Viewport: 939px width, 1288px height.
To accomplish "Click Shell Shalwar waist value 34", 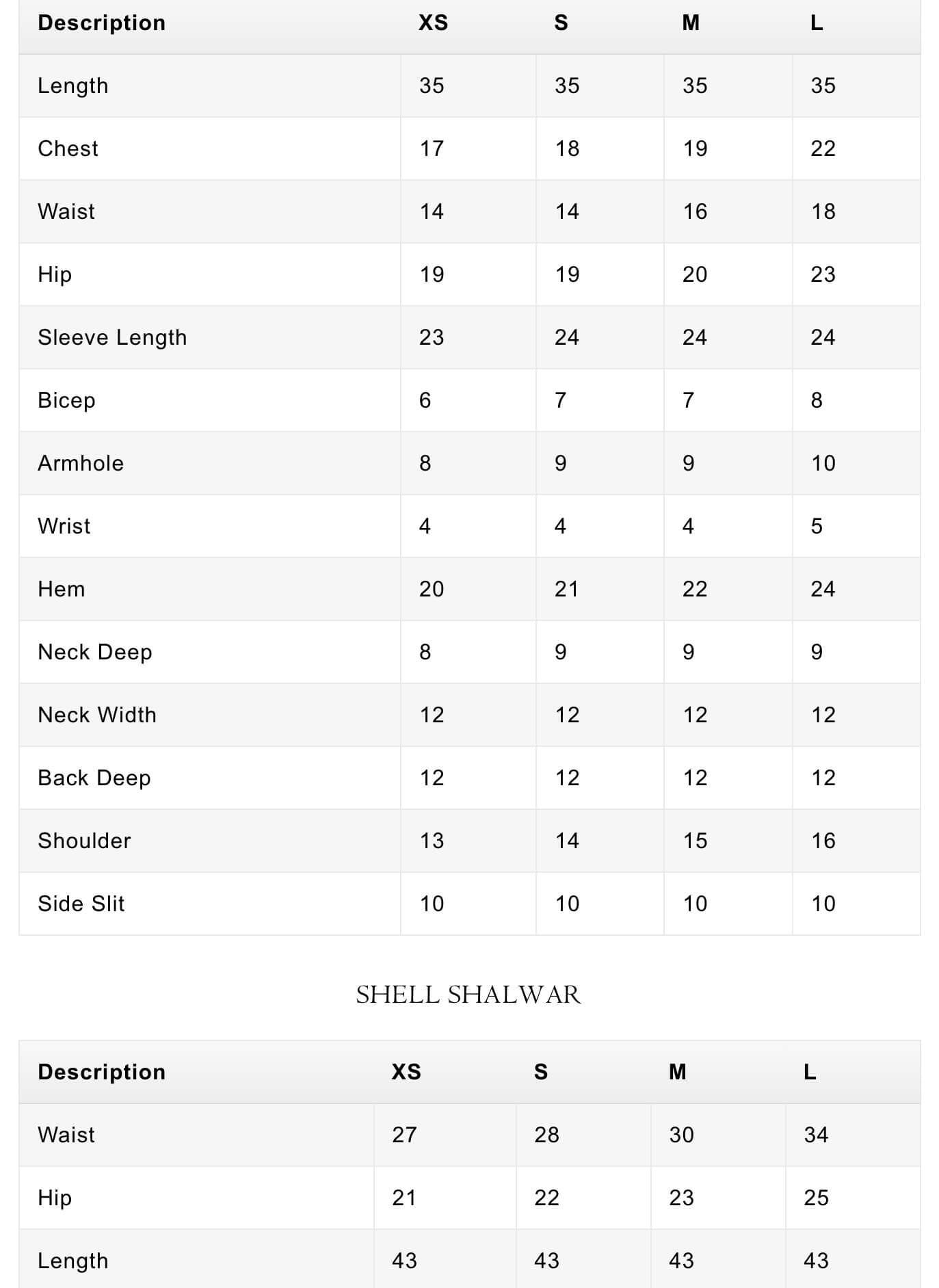I will click(x=816, y=1135).
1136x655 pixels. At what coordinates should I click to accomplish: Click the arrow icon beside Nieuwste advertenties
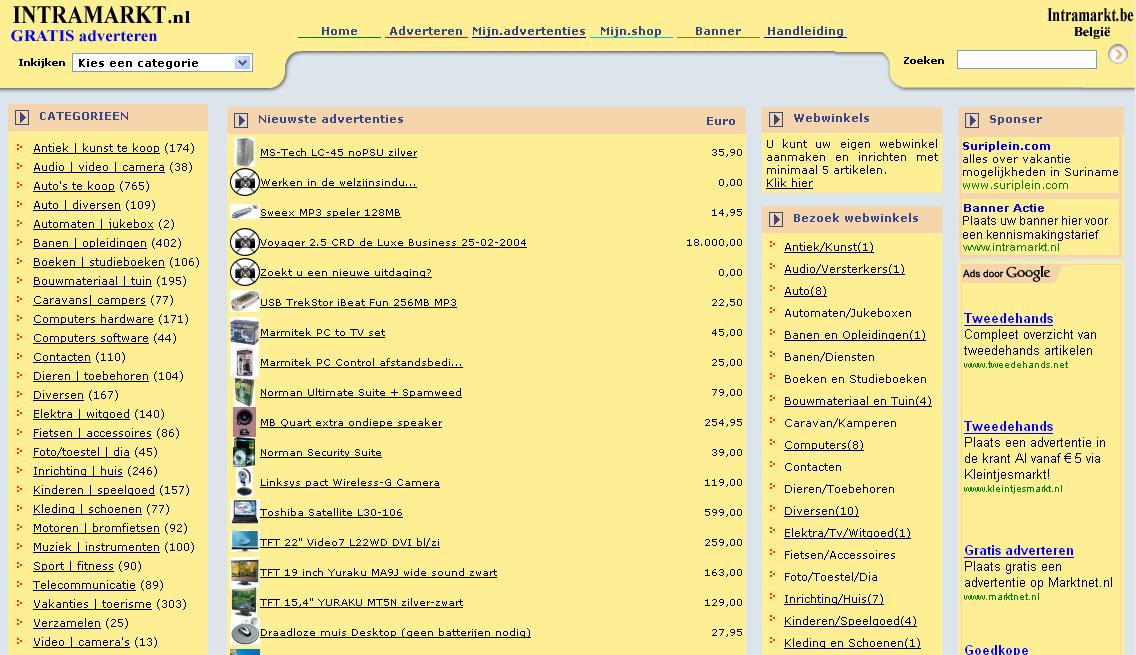[241, 120]
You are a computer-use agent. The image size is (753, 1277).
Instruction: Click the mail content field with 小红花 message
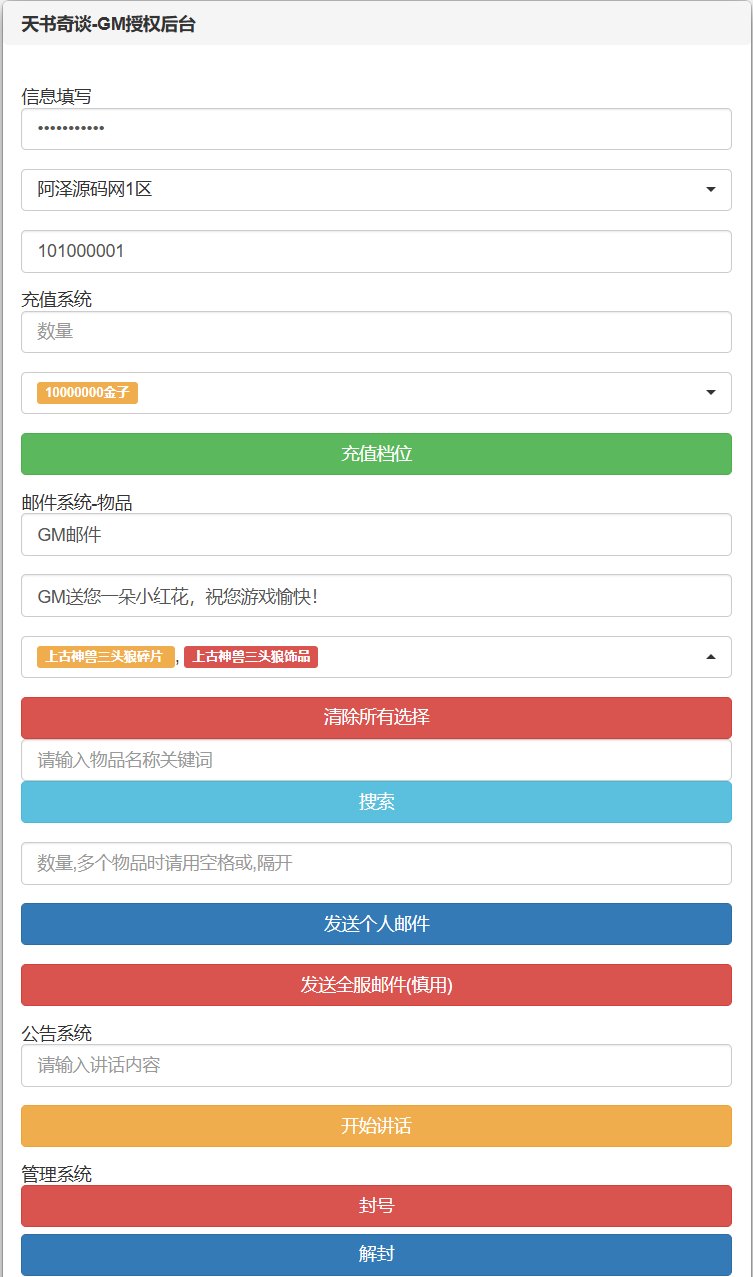[376, 596]
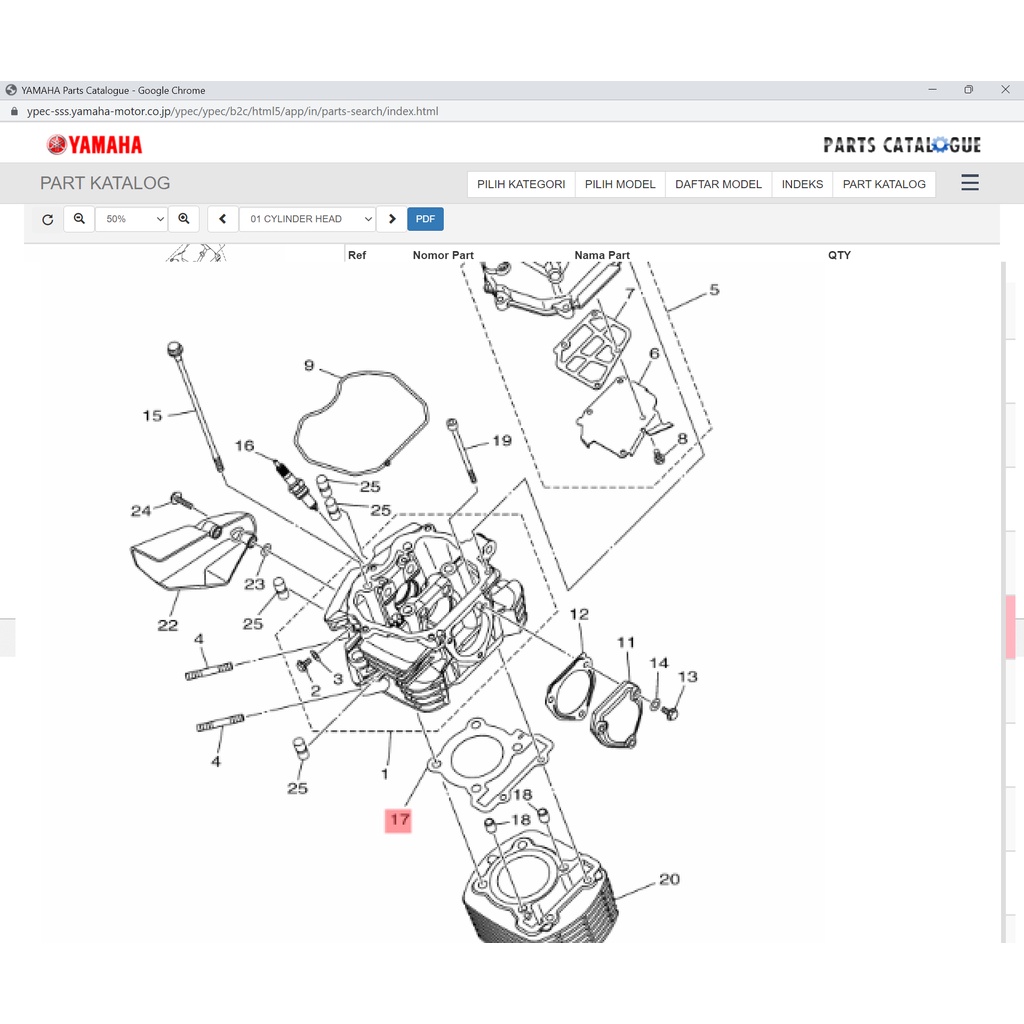
Task: Select DAFTAR MODEL navigation item
Action: 718,184
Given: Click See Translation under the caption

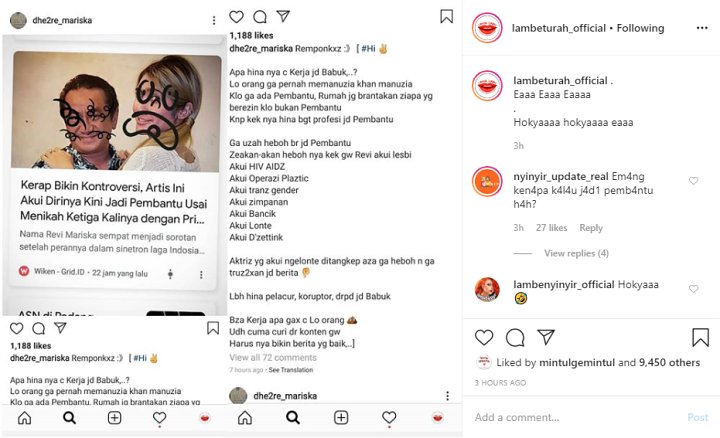Looking at the screenshot, I should pyautogui.click(x=291, y=370).
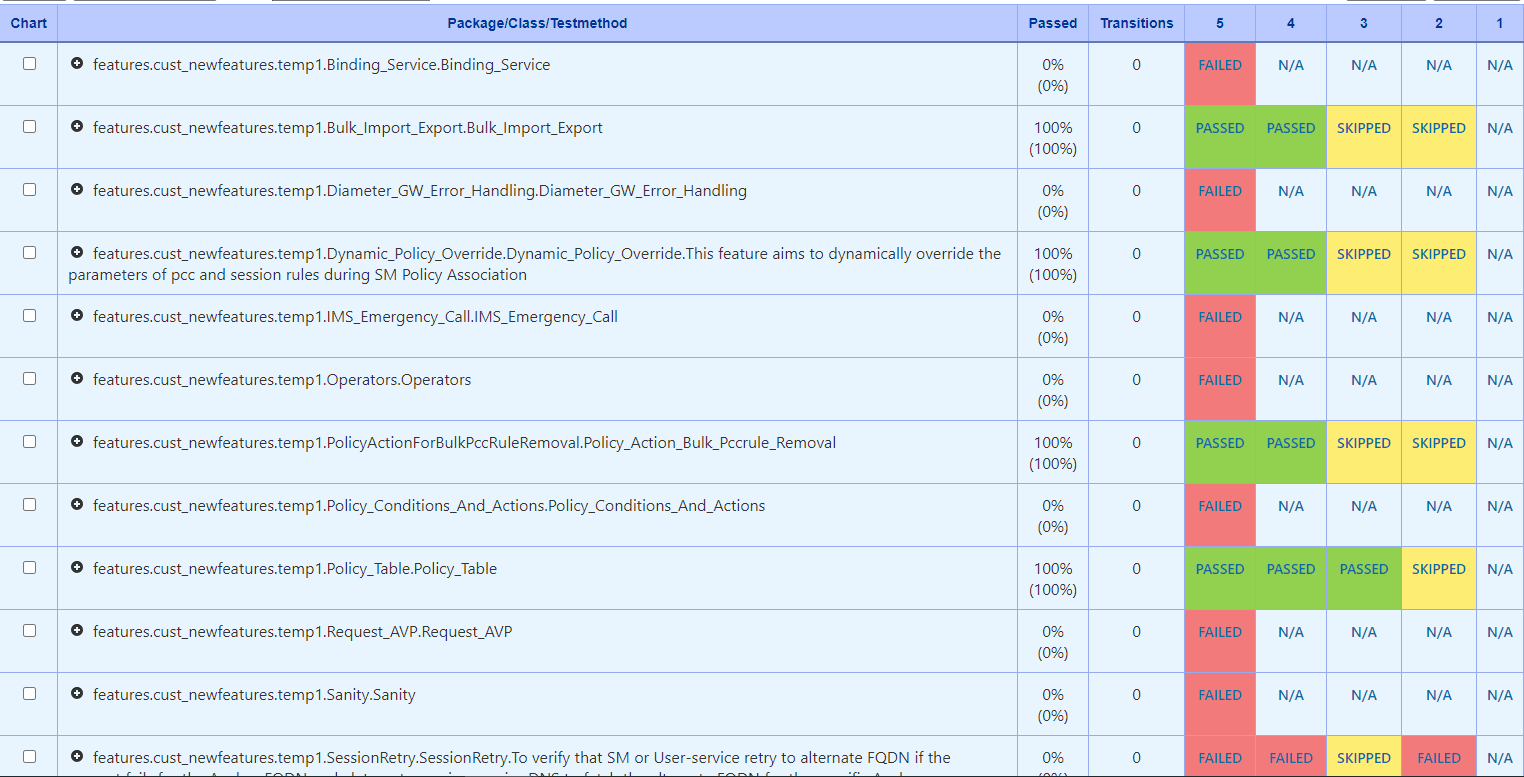Screen dimensions: 1524x777
Task: Click the expand icon for Request_AVP
Action: (x=77, y=631)
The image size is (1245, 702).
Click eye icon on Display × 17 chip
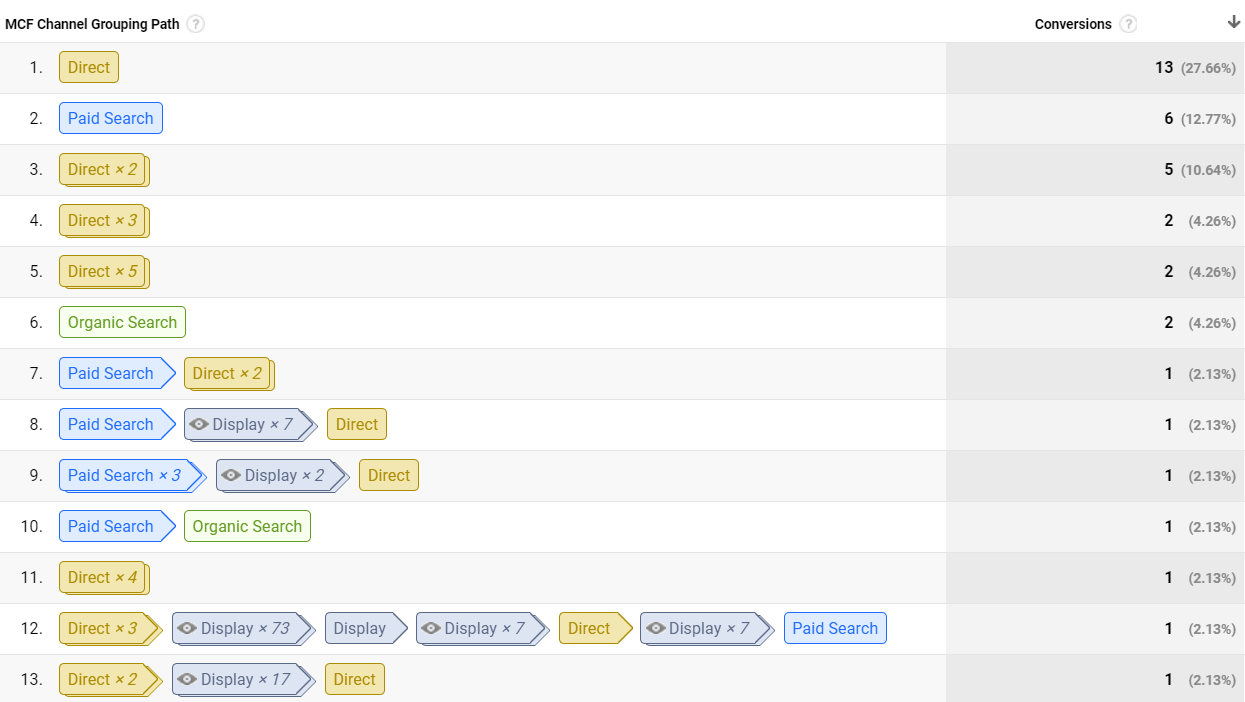188,680

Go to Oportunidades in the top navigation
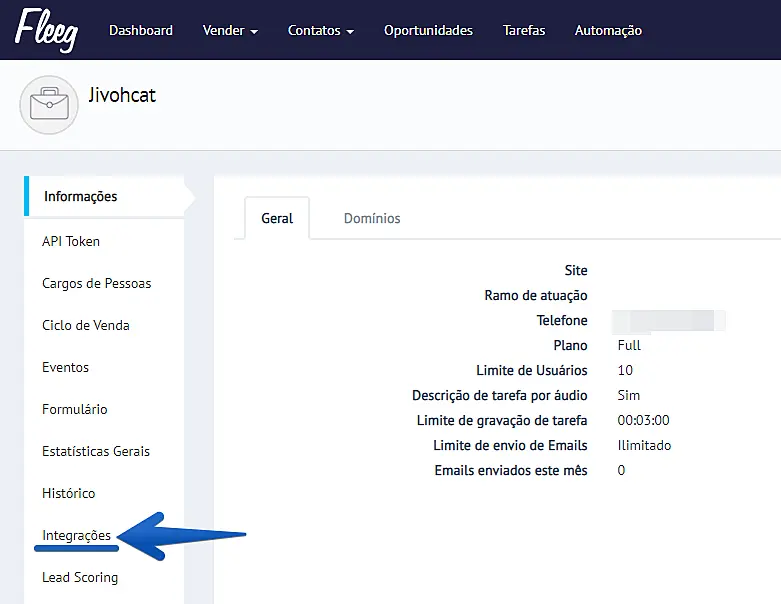point(428,31)
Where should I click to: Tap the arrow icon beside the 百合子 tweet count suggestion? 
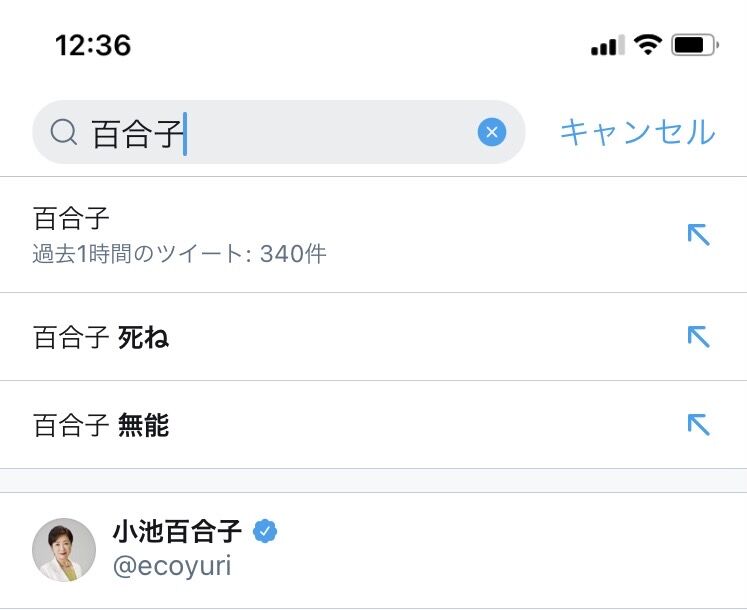pos(698,235)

### Problem statement
Here the lines from the one with "Where should I" through the last line of the data above need to be repeated exactly, both included, and any picture omitted.

### Answer to this exercise
Where should I click to: Tap the arrow icon beside the 百合子 tweet count suggestion? 
pos(698,235)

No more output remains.